Potremmo definirlo il caso ancora aperto, in cui gli operai continuano a ricevere solidarietà da parte delle Istituzioni ma non rinunciano a farsi sentire in ogni possibile ambito per poter dare una smossa allo stand by della Cassa integrazione che impone alle famiglie degli stessi di andare avanti con 800 euro al mese "Se non ci sono situazioni contingenti" ci spiegano, che comportano per alcuni buste paga anche attorno ai 500 euro, con figli a carico e coniuge disoccupato. "Un panorama nero nerissimo" continuano a dire aggiungendo "Siamo contenti delle belle parole ma adesso vorremmo i fatti". "Il punto essenziale da capire è la peculiarità del caso Seves - apre la conferenza stampaOrnella De Zordo del Gruppo UnAltracittà - ovvero un'azienda in attivo che accantona 10 milioni di euro nel 2008 ed 1 milione nel 2009, su tre totali, per la ricostruzione del Forno fusorio" "Sono però subentrati ai vecchi proprietari - continua De Zordo - tra i quali l'imprenditore Enrico Basso, due Istituti finanziari che non hanno interesse a mandare avanti Seves o migliorare la produzione, loro hanno bisogno della liquidità che otterrebbero dalla chiusura, che non costa nulla in termini economici a chi gestisce la ditta.

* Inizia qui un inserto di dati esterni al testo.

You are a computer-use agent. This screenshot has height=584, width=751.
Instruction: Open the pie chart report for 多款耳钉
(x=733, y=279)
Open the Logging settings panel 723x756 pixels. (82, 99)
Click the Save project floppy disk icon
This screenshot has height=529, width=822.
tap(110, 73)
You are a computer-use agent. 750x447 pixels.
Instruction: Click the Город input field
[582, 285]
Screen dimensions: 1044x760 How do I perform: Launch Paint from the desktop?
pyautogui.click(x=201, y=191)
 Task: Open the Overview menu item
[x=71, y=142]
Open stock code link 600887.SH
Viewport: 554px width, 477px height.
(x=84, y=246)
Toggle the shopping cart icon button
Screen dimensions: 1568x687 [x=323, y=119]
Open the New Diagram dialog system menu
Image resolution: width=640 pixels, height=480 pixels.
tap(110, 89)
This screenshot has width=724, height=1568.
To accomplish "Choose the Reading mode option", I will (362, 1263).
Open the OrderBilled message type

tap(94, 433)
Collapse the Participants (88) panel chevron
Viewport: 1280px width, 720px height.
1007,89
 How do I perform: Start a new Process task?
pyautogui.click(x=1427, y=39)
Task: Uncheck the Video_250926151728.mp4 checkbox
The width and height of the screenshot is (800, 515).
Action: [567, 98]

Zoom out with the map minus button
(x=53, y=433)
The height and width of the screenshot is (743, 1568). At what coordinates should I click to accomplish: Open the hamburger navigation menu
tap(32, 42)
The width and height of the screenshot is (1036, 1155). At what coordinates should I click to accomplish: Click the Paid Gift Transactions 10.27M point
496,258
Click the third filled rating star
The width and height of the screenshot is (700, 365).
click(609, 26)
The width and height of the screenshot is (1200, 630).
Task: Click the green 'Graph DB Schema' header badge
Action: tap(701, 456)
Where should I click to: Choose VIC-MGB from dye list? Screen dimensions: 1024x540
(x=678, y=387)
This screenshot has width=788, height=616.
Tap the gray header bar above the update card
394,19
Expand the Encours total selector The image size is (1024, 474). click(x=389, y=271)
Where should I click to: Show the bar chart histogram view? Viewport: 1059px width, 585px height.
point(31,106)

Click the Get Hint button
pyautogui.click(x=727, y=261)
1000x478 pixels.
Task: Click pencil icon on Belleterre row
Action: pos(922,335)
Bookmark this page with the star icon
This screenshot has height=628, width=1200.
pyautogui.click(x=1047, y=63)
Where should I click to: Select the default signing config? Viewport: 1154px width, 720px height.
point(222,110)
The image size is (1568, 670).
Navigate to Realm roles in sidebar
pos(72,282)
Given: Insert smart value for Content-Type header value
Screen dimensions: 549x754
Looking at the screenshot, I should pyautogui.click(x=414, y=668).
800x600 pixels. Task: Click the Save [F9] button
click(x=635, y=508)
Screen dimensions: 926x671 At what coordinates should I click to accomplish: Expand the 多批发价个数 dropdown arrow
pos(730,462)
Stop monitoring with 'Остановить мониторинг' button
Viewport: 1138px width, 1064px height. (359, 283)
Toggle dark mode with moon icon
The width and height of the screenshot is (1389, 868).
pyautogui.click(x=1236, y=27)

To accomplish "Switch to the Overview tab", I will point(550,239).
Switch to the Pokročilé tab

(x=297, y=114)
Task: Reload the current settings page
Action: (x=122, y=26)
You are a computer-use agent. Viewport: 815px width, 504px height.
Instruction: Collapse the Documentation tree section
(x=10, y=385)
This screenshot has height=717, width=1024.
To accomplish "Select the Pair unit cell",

Noi ci aspettiamo che gli Enti chiamati in causa come Regione e Provincia o lo stesso Comune che hanno parlato senza prendere impegni, si diano una mossa verso risposte concrete e soprattutto soluzioni percorribili. Sono stati fatti tavoli tecnici senza tecnici interni all'Azienda e senza i referenti diretti ma con prestanome. Gli operai adesso sono ancora giovani per andare in pensione e questa situazione li ha spossati economicamente ma anche umanamente con prospettive di speranza sempre disattese" "L'ultimo colpo - conclude l'esponente politico - sarebbe la speculazione edilizia, tentata e fermata all'ultimo tuffo durante la legislatura comunale precedente in cui abbiamo bloccato la variante al piano strutturale che definiva l'area della Seves in trasformazione edilizia per farne un terreno potenzialmente residenziale" Ha preso la parola anche Leonardo Bolognini dell'Unità Sindacale di Base che ha ripetuto come lo stato della Cassa Integrazione sia assurdo per questa vicenda, un'aiuto che avrebbe dovuto chiedere il Sindacato e non la ditta stessa allo Stato, tanto più una Ditta in attivo con rimanenze di magazzino accantonate per scelta. "Sono stati fatti tavoli tecnici senza tecnici di Seves - spiega Bolognini - e mi domando che senso abbia avuto tutto questo, noi oggi abbiamo un tecnico che ci spiegherà un altro aspetto importante della vicenda.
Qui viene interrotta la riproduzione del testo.